After running a localizer, \(\hbox {B}_{{0}}\) shim adjustments and calibrating the excitation reference voltages, a \(^{1}\)H \(\hbox {T}_{{1}}\)-weighted fat suppressed (FS) 3D-VIBE acquisition was run for anatomical reference56. Following, four 3D-VIBE datasets with different TE’s were acquired to calculate the water fraction using the IDEAL method. Sodium images were then acquired using a fermat looped orthogonally encoded trajectories (FLORET) sequence57. Sodium FLORET images were acquired prior to Gd injection to ensure that the sodium signal was not affected by the contrast agent. Proton \(\hbox {T}_{{1}}\) maps were acquired using a Magnetization Prepared 2 Rapid Acquisition Gradient Echoes (MP2RAGE) sequence32 at baseline and 10 minutes after contrast agent injection (0.1ml/kg of Gadobutrol, Gadavist, Bayer HealthCare, Whippany, NJ). During this time DCE \(^{1}\)H \(\hbox {T}_{{1}}\)w FS 3D-VIBE images with 76.5 s temporal resolution were acquired in order to record signal change due to contrast agent perfusion. Four baseline time points were acquired prior contrast agent injection. The total exam duration was approximately 47 minutes. The acquisition parameters were set to the following values:

  • High resolution FS 3D-VIBE for anatomical reference: TR = 7.0 ms, TE = 2.14 ms, FA = 4\(^{\circ }\), voxel size = 0.9 \(\times\) 0.9 \(\hbox {mm}^{2}\), slice thickness = 1.0 mM, acquisition time = 3:11.
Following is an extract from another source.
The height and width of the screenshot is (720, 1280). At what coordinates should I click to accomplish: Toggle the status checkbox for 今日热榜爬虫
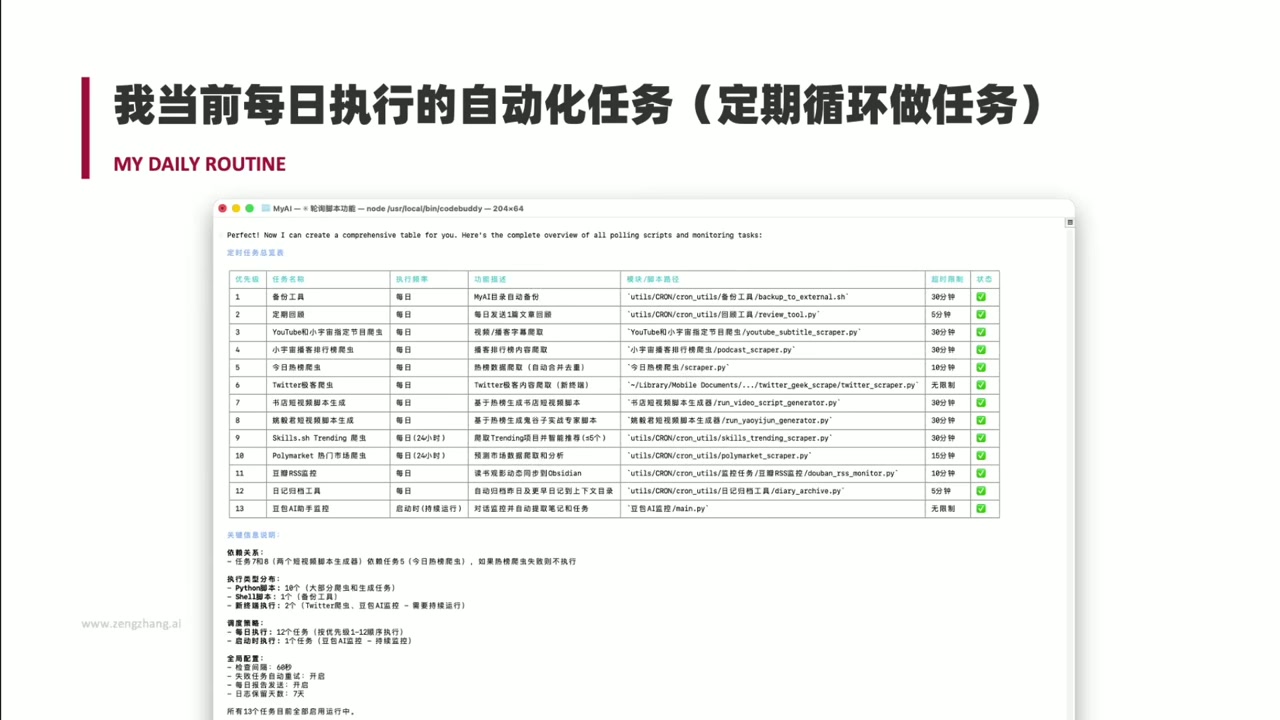[981, 367]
  • 3D-VIBE for water fraction calculation: TR = 7.0 ms, TE = 2.04/2.24/2.44/2.64 ms, FA = 6\(^{\circ }\), voxel size = 1.4 \(\times\) 1.4 \(\hbox {mm}^{2}\), slice thickness = 4.0 mm, total acquisition time = 4:16.

  • MP2RAGE for \(^{\mathbf{1 }}\mathbf{H }\) \(\mathbf{T} _\mathbf{1 }\) map and ECV calculation: TR = 4000.0 ms, TE = 1.27 ms, TI - 0.7/2.5 ms, FA = 4/5\(^{\circ }\), voxel size = 1.9 \(\times\) 1.9 \(\hbox {mm}^{2}\), slice thickness = 1.1 mm, acquisition time = 5:29.

  • DCE GRE for contrast uptake assessment: TR = 7.0 ms, TE = 2.14 ms, FA = 4\(^{\circ }\), voxel size = 1.4 \(\times\) 1.4 \(\hbox {mm}^{2}\), slice thickness = 1.5 mm, number of measurements = 12, total acquisition time = 15:18.

  • FLORET for \(^\mathbf{23 }\mathbf{Na }\) imaging and TSC quantification: TR = 60.0 ms, TE = 0.2 ms, FA = 80\(^{\circ }\), number of hubs/angle = 3/45\(^{\circ }\), number of interleaves (per hub) = 400, number of averages = 8, voxel size = 2.8 \(\times\) 2.8 \(\times\) 2.8 \(\hbox {mm}^{3}\), acquisition time = 9:36.

For displaying purposes, fibroglandular tissue and the tumors were segmented out by selecting voxels in the breast with WF>50%.

Error propagation

As mentioned in the previous sections, in our model we fixed \(\hbox {C}_{\text {EC}}\) to 140 mM and \(\hbox {ECV}_{\text {ref}}\) to 0.12. Variability of these quantities can lead to deviations in other parameters. To assess error propagation from \(\hbox {C}_{\text {EC}}\) variations, the quantification was performed for a range of \(\hbox {C}_{\text {EC}}\) (= 130–150 mM) while fixing \(\hbox {ECV}_{\text {ref}} = 0.12\). Similarly, to assess error propagation from \(\hbox {ECV}_{\text {ref}}\) variations, the quantification was performed for \(\hbox {ECV}_{\text {ref}}\) = 0.10–0.14 with fixed \(\hbox {C}_{\text {EC}}\) = 140 mM. Such ranges were chosen based on literature findings58,59,60,61,62,63. The mean uncertainties on the final concentrations were calculated as \(\pm \frac{1}{2} \cdot \frac{\Delta C}{C_0}\), where \(\Delta C\) is the width of output concentration interval and \(C_{0}\) is the center of the interval. Similarly, error propagation from misestimations of \(^{23}\hbox {Na}\) global relaxation times was explored by varying one among \(\hbox {T}_{{1}}\)  \(\hbox {T}_{2,s}\) and \(\hbox {T}_{2,l}\) while fixing the other two. Due to the scarcity of literature references on \(^{23}\hbox {Na}\) relaxation times in breast cancer, an abundant range of relaxation properties (± 50%) was simulated. For sake of simplicity in this study we assumed pure quadrupolar \(^{23}\hbox {Na}\) relaxation with relative percentage of the fast and slow components of transverse relaxation of 60:40. Errors related to this assumption were investigated by considering different ratios. In order to assess the impact of the fat compartment on \(\hbox {C}_{\text {IC}}\)  we compared results with and without the compartment.